THE TASK: Send back every line of the data exactly.

Saved entries:

■ ■ ■ ■

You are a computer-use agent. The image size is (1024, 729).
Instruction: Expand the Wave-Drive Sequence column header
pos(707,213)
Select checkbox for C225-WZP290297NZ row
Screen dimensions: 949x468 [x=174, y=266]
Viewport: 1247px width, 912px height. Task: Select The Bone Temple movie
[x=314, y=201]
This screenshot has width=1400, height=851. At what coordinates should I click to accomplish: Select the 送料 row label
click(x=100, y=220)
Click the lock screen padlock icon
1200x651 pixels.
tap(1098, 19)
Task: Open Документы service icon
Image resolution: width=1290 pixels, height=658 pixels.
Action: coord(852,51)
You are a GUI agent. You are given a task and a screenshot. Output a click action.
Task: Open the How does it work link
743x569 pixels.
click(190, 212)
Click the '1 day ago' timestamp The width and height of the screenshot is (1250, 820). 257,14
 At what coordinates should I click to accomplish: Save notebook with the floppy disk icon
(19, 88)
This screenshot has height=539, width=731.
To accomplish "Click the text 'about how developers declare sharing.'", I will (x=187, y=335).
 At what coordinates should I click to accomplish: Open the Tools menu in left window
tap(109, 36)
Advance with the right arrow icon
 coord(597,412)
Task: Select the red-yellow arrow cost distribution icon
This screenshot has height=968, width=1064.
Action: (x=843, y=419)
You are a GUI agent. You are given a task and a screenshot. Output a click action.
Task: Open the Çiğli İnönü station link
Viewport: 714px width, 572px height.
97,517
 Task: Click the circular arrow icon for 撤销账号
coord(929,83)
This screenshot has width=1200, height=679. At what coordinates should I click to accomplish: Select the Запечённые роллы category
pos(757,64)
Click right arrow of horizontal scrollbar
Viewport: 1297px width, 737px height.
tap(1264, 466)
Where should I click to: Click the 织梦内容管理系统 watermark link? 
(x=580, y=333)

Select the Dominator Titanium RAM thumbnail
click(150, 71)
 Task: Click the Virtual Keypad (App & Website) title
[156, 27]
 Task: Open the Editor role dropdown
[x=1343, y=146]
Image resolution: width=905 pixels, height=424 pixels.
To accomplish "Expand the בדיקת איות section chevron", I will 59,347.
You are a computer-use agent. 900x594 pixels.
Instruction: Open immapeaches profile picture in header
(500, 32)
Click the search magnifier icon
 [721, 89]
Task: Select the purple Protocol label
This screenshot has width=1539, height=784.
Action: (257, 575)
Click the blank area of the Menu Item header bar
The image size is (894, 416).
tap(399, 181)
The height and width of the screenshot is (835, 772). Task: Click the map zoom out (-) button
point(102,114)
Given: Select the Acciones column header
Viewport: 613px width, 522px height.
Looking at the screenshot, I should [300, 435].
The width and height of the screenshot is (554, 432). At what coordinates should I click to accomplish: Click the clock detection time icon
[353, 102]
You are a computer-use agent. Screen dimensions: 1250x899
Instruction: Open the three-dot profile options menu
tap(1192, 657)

■ ■ ■ ■

RESPONSE AREA:
You are a computer-use agent. The image size is (1024, 729).
Instruction: Expand the Wave-Drive Sequence column header
pos(707,213)
Select checkbox for C225-WZP290297NZ row
Screen dimensions: 949x468 [x=174, y=266]
Viewport: 1247px width, 912px height. Task: Select The Bone Temple movie
[x=314, y=201]
This screenshot has width=1400, height=851. At what coordinates should I click to accomplish: Select the 送料 row label
click(x=100, y=220)
Click the lock screen padlock icon
1200x651 pixels.
tap(1098, 19)
Task: Open Документы service icon
Image resolution: width=1290 pixels, height=658 pixels.
Action: coord(852,51)
You are a GUI agent. You are given a task and a screenshot. Output a click action.
Task: Open the How does it work link
743x569 pixels.
click(190, 212)
Click the '1 day ago' timestamp The width and height of the screenshot is (1250, 820). 257,14
 At what coordinates should I click to accomplish: Save notebook with the floppy disk icon
(19, 88)
This screenshot has height=539, width=731.
To accomplish "Click the text 'about how developers declare sharing.'", I will (x=187, y=335).
 At what coordinates should I click to accomplish: Open the Tools menu in left window
tap(109, 36)
Advance with the right arrow icon
 coord(597,412)
Task: Select the red-yellow arrow cost distribution icon
This screenshot has height=968, width=1064.
Action: (x=843, y=419)
You are a GUI agent. You are given a task and a screenshot. Output a click action.
Task: Open the Çiğli İnönü station link
Viewport: 714px width, 572px height.
97,517
 Task: Click the circular arrow icon for 撤销账号
coord(929,83)
This screenshot has width=1200, height=679. At what coordinates should I click to accomplish: Select the Запечённые роллы category
pos(757,64)
Click right arrow of horizontal scrollbar
Viewport: 1297px width, 737px height.
tap(1264, 466)
Where should I click to: Click the 织梦内容管理系统 watermark link? 
(x=580, y=333)

Select the Dominator Titanium RAM thumbnail
click(150, 71)
 Task: Click the Virtual Keypad (App & Website) title
[156, 27]
 Task: Open the Editor role dropdown
[x=1343, y=146]
Image resolution: width=905 pixels, height=424 pixels.
To accomplish "Expand the בדיקת איות section chevron", I will 59,347.
You are a computer-use agent. 900x594 pixels.
Instruction: Open immapeaches profile picture in header
(500, 32)
Click the search magnifier icon
 [721, 89]
Task: Select the purple Protocol label
This screenshot has width=1539, height=784.
Action: (257, 575)
Click the blank area of the Menu Item header bar
The image size is (894, 416).
tap(399, 181)
The height and width of the screenshot is (835, 772). Task: Click the map zoom out (-) button
point(102,114)
Given: Select the Acciones column header
Viewport: 613px width, 522px height.
Looking at the screenshot, I should [300, 435].
The width and height of the screenshot is (554, 432). At what coordinates should I click to accomplish: Click the clock detection time icon
[353, 102]
You are a computer-use agent. Screen dimensions: 1250x899
Instruction: Open the three-dot profile options menu
tap(1192, 657)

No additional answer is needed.